Negotiators from the U.S., Canada and Mexico plan to begin on rules of origin, which govern how much geographic content a product must have to benefit from NAFTA tariff exemptions, on Feb. 25, according to a draft agenda obtained by Bloomberg News. The issue is set to receive more than 20 hours of discussion, among the most of any topic, according to the schedule, which isn’t released publicly because talks are held behind closed doors.
In a bid to revive U.S. factories, the White House has proposed raising the regional automotive rules of origin for passenger cars to 85 percent from 62.5 percent and add a U.S.-specific requirement of 50 percent. The U.S. says the changes are needed to reduce a trade deficit with Mexico that it says is the result of companies moving factories and jobs south of the border to take advantage of cheaper labor.

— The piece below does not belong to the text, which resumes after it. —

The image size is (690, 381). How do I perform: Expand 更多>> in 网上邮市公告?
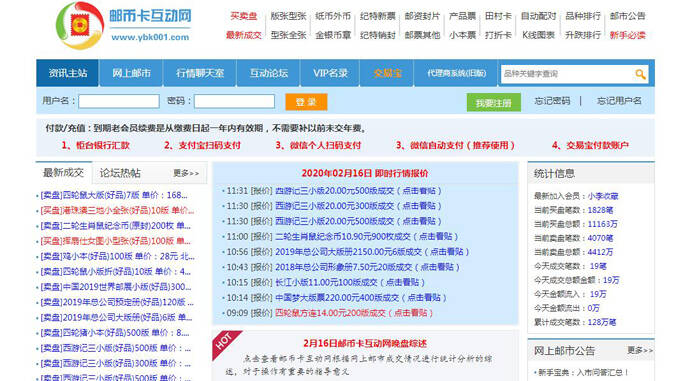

Automakers warn the proposals would upend supply chains. Canada at the last negotiating round in Montreal put forward some fresh ideas on how to calculate the value of regional content in vehicles, including giving more credit for driverless and electric cars, plus research and development work. U.S. Trade Representative Robert Lighthizer called the Canadian proposal on cars “vague,” and argued it would reduce the share of a vehicle made within the region.
While Mexico’s automobile association, known as AMIA, has said it opposes a higher content rule for cars, Economy Minister Ildefonso Guajardo has signaled a recognition that the rules probably will need to be strengthened to reach a deal.
The U.S., Mexico and Canada began renegotiating the North American Free Trade Agreement in August at the initiative of President Donald Trump, who has promised to negotiate a better deal for America or withdraw. Talks, organized into rounds, have rotated between Washington, Mexico City, Ottawa and Montreal over the past six months.